Nu gaat het hier om een populair wetenschappelijk artikel. Maar de betrokken onderzoekers – en de pr-afdelingen van hun universiteiten – spelen wel degelijk een belangrijke rol, vindt Baggot. Speculatieve theorieën zijn belangrijk om de wetenschap verder te brengen, maar de vraag is of je ze nog als wetenschap kunt zien.

Baggot stelt dat de grens tussen wetenschap en pseudowetenschap soms lastig te trekken is. Maar als de interpretatie van een theorie alleen afhangt van de voorkeur van de onderzoeker, is er toch iets mis, vindt hij. Baggot trekt een vergelijking met Intelligent Design, een vorm van creationisme die een beroep doet op een ‘ontwerper’ om bepaalde aspecten van de werkelijkheid te verklaren. Je kunt nooit aantonen dat er wel of geen ontwerper is, dus daarmee is ID geen wetenschap. Alleen, sommige geaccepteerde natuurkundige theorieën zijn ook niet te testen.

Subjectieve elementen

En testen is ook niet per se de enige test: met de wetten van Newton bleken planeetbanen goed te onderzoeken: afwijkingen in de banen leidden tot de ontdekking van de planeten Neptunus en Uranus. Een afwijking in de baan van Mercurius leidde tot de hypothese dat er nog een planeet was, Vulanus, maar die is niet gevonden. In plaats daarvan bleek een nieuwe theorie nodig, de algemene relativiteitstheorie, om het probleem op te lossen. Dus wanneer verwerp je een theorie?

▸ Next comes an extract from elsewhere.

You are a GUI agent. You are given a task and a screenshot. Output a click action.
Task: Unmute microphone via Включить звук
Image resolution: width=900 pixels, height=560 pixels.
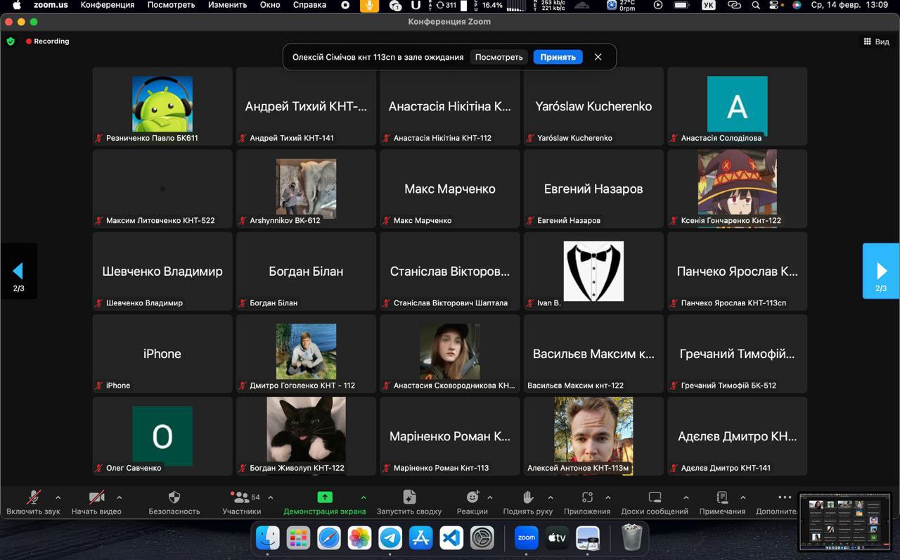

Op dit moment komen natuurkundigen met theorieën die niet testbaar zijn, zoals die over het multiversum (het idee dat er talloze universums bestaan naast het onze). Die worden bijvoorbeeld onderbouwd met Bayesiaanse statistiek, maar, aldus Baggot, die bevat subjectieve elementen in de vooronderstellingen. Sommige natuurkundigen spreken over ‘theoretisch bevestigde theorieën’, maar is dat dan wetenschap?

Geloofwaardigheid

Baggot ziet een tendens in de natuurkunde om metafysica te accepteren als bewijs. Dat tast de geloofwaardigheid van de hele wetenschap aan. Natuurkundigen zouden voorzichtiger moeten zijn in hun uitspraken. Dus niet zeggen ‘er is een multiversum’ maar ‘er zou een multiversum kunnen bestaan’. Meningen en ideeën helpen de wetenschap soms verder, maar ze zijn zelf niet altijd wetenschappelijk.

Bron: But is it science?, Aeon Magazine.